PHC is a five hospital tertiary referral healthcare system, providing services throughout the Atlanta area. PHC's significant affiliates include: 25,063 admission Piedmont Hospital flagship in Atlanta (PH); 12,761 admission Piedmont Fayette Hospital (PFH) in Fayetteville, GA; 2,875 admission Piedmont Mountainside Hospital (PMH) in Jasper, GA; 5,636 admission Piedmont Newnan Hospital (PNH) in Newnan, GA; 12,315 admission Piedmont Henry Hospital (PHH) in Stockbridge, GA (affiliated by PHC as of January 1, 2012); Piedmont Medical Care Corporation, a primary care network; and Piedmont Heart Institute.
SUMMARY RATING RATIONALE
The affirmation of the Aa3 rating and stable outlook reflect PHC's improved operating performance in fiscal year (FY) 2012 (after a weak FY 2011), our expectation that PHC will maintain favorable operating results, and that PHC will integrate successfully and improve operationally the recently affiliated PHH (formerly Henry Medical Center). We note that PHC's balance sheet ratios and debt coverage ratios are somewhat modest at the Aa3 rating level (particularly with the addition of PHH) and any deterioration in ratios may pressure the rating.
STRENGTHS
*Sizeable healthcare system with five acute care hospital facilities and large physician practices located throughout the Atlanta metropolitan area. The four satellite hospitals outside of Atlanta each have the leading market share of their respective counties.

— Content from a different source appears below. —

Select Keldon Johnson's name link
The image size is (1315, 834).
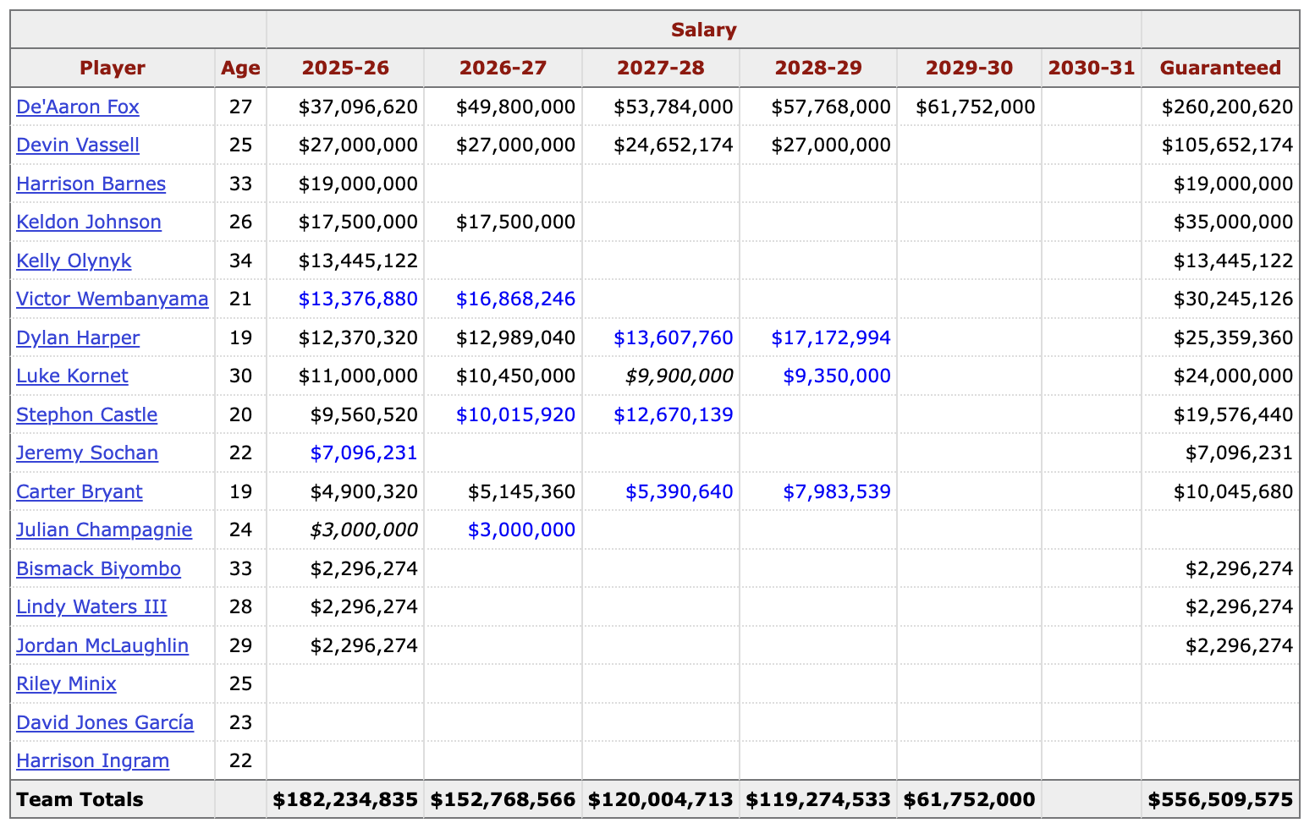(89, 222)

*Good demographics in most hospital service areas, particularly Fayette County, Coweta County, and Henry County.
*Track record of double digit operating cash flow margins, with improved results in FY 2012 (10.7% operating cash flow margin) after a weak FY 2011.
*PHC has a track record of acquiring hospitals that are struggling operationally and improving performance significantly. We expect a similar turnaround for PHH.

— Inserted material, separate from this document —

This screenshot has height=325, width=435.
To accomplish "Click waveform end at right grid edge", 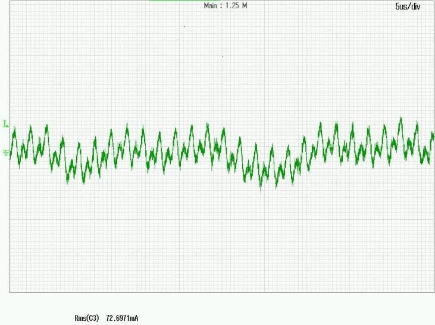I will click(433, 137).

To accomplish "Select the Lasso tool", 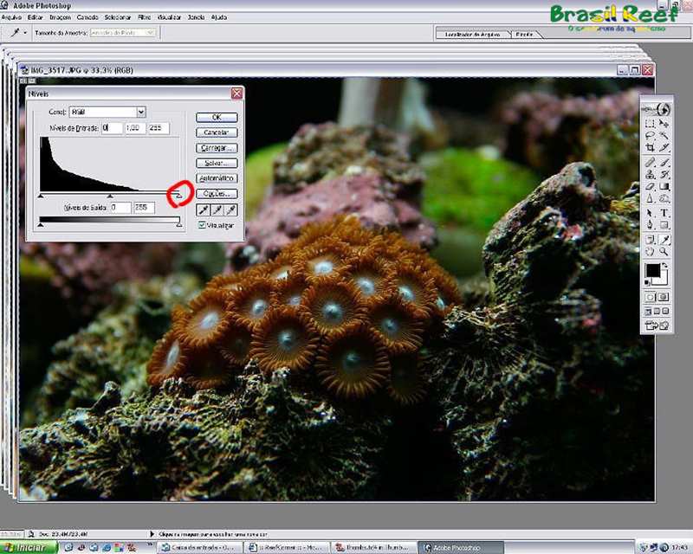I will [x=650, y=136].

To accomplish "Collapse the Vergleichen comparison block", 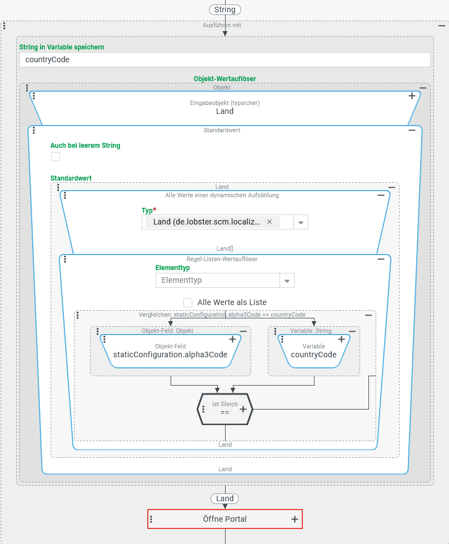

*Good payer mix, as Medicaid represented 6.7% of PHC gross revenues in FY 2012 (Aa3 median is 15.0%).
CHALLENGES
*Competitive service area, with the presence of multiple prominent hospitals and health systems located in and around Atlanta.

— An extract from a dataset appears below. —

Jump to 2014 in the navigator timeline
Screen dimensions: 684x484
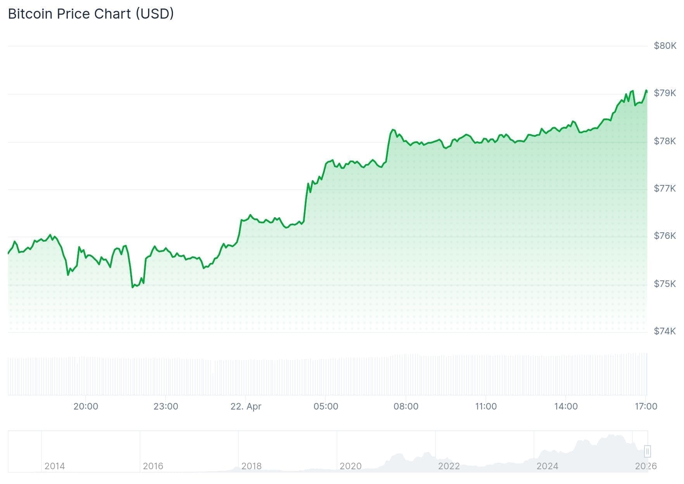[55, 466]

*PHH requires considerable operating improvement after recording steep operating losses in recent years (operating margin of -6.0% in FY 2010 and -8.8% in FY 2011). Management notes that PHH only has minimal capital needs.
*PHC's Moody's adjusted balance sheet and debt coverage ratios are somewhat modest at the Aa3 rating level based on FY 2012 results (182 days cash on hand, 104% cash-to-debt, 3.6 times debt-to-cash flow, and 4.9 times maximum annual debt service coverage).
*Operating leases ($231 million debt equivalent at fiscal year end 2012) and an underfunded defined benefit pension plan ($68 million underfunded compared to a projected benefit obligation of $361 million at fiscal year end 2012) result in significant debt equivalents. PHC's comprehensive debt adjusted cash-to-debt measured 70% at fiscal year end (FYE) 2012. We note that the defined benefit pension plan is frozen to new hires.
OUTLOOK
The stable outlook reflects PHC's improved operating performance in FY 2012, our expectation that PHC will maintain favorable operating results and improve balance sheet and debt coverage ratios over time.
WHAT COULD MAKE THE RATING GO UP
Material increase in market share; steady increase in system volumes leading to materially elevated cash flow generation and significantly stronger balance sheet and debt ratios
WHAT COULD MAKE THE RATING GO DOWN
Steady market share decline; weaker operating margins, balance sheet, and debt ratios; unexpected material increase in debt without commensurate increase in cash flow
RATING METHODOLOGY
The principal methodology used in this rating was Not-For-Profit Healthcare Rating Methodology published in March 2012. Please see the Credit Policy page on www.moodys.com for a copy of this methodology.